/---

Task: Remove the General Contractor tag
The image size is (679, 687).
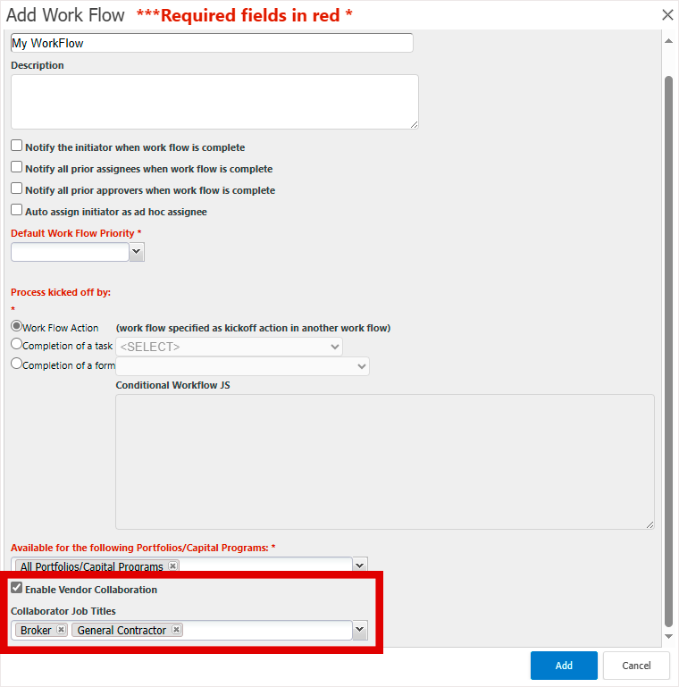Action: point(176,630)
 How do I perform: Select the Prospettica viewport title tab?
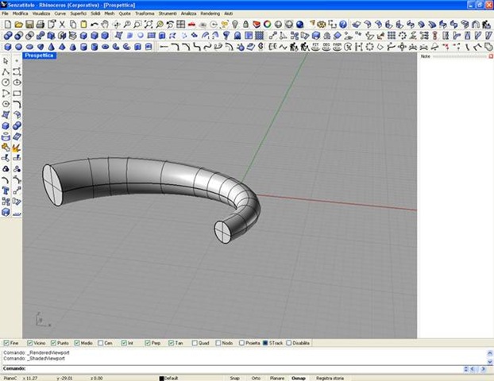(x=38, y=56)
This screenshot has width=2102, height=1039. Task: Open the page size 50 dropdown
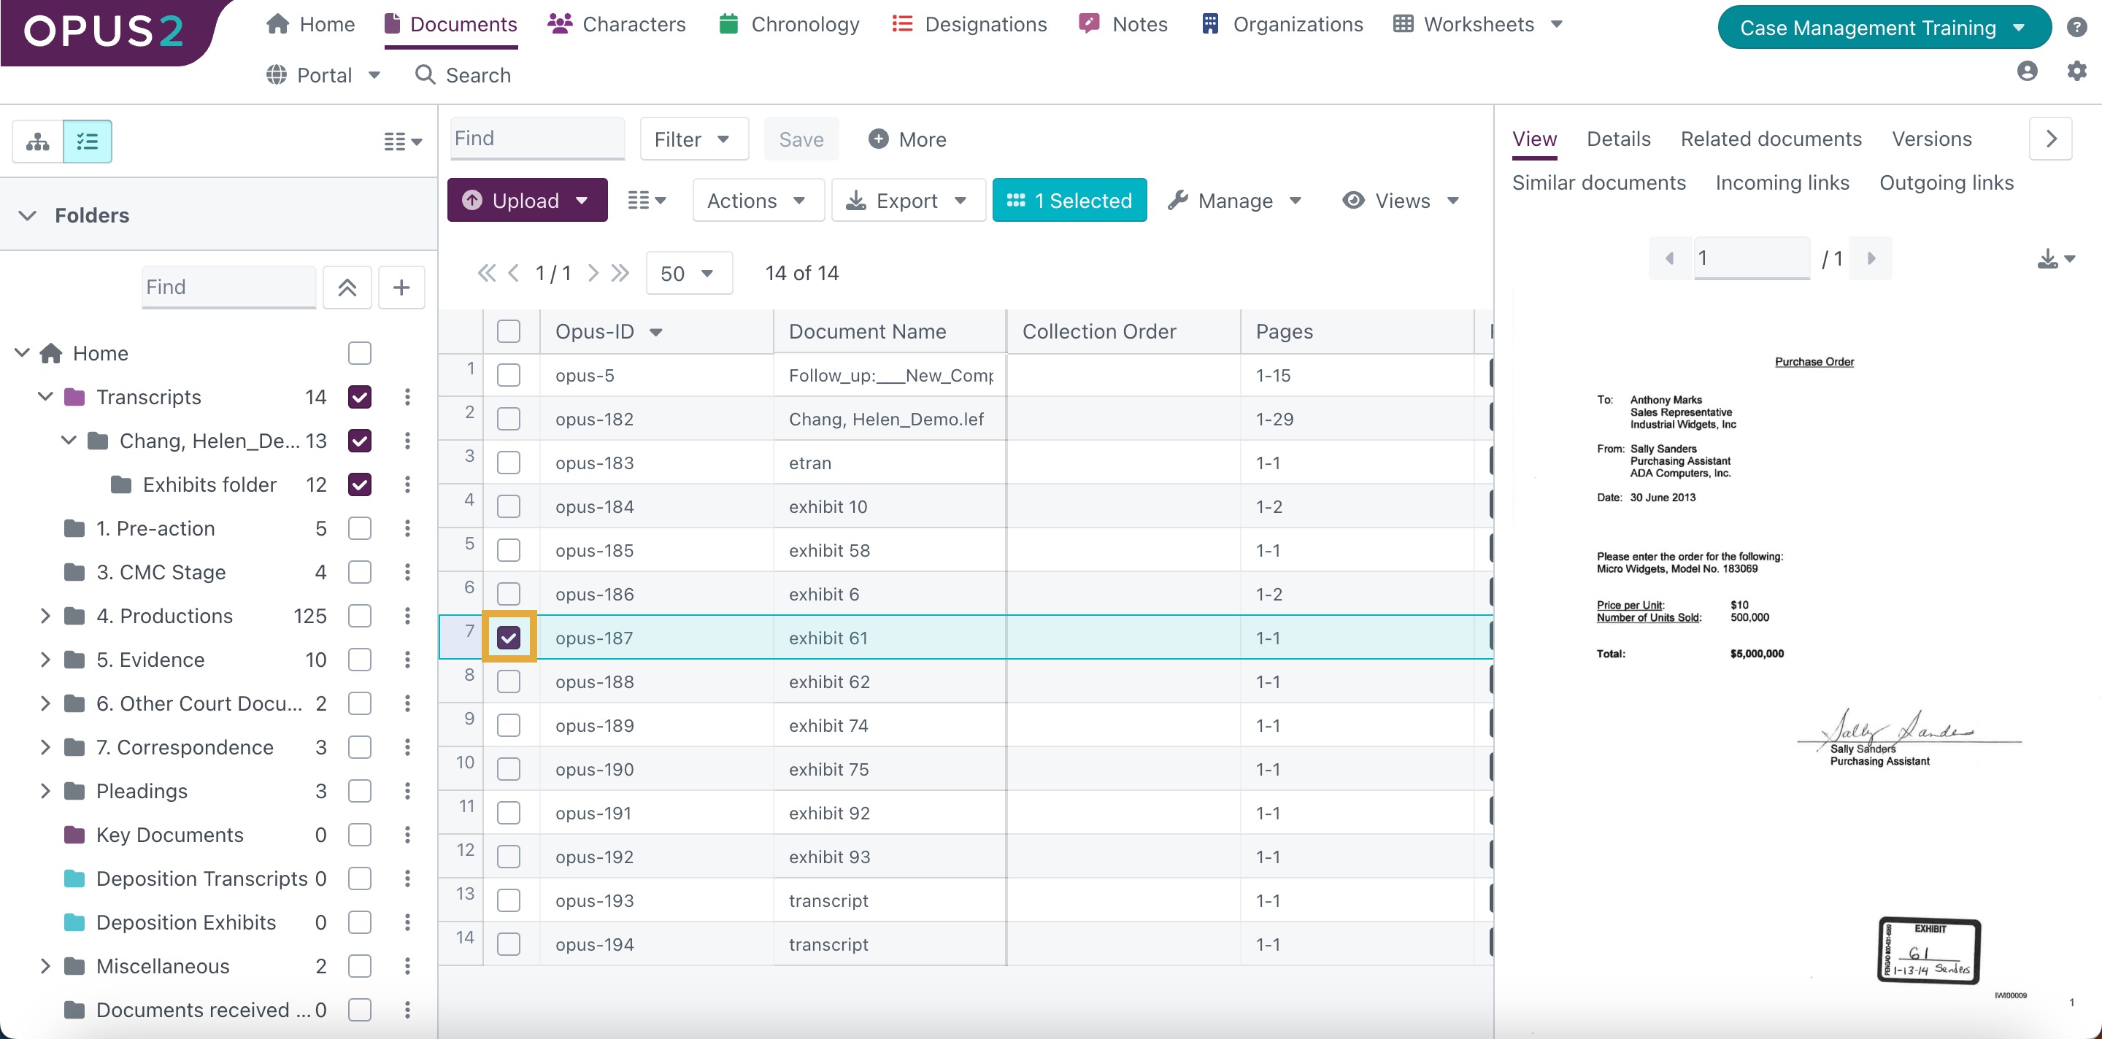[688, 273]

\---

TASK – Leave the pictures out and restate exactly the lines from the one that has "The image size is (679, 687)." through the final line of the entries above, both ends included.

OUTPUT BELOW –
The image size is (679, 687).
Action: point(176,630)
 How do I perform: Select the Prospettica viewport title tab?
(x=38, y=56)
This screenshot has width=2102, height=1039. Task: Open the page size 50 dropdown
[688, 273]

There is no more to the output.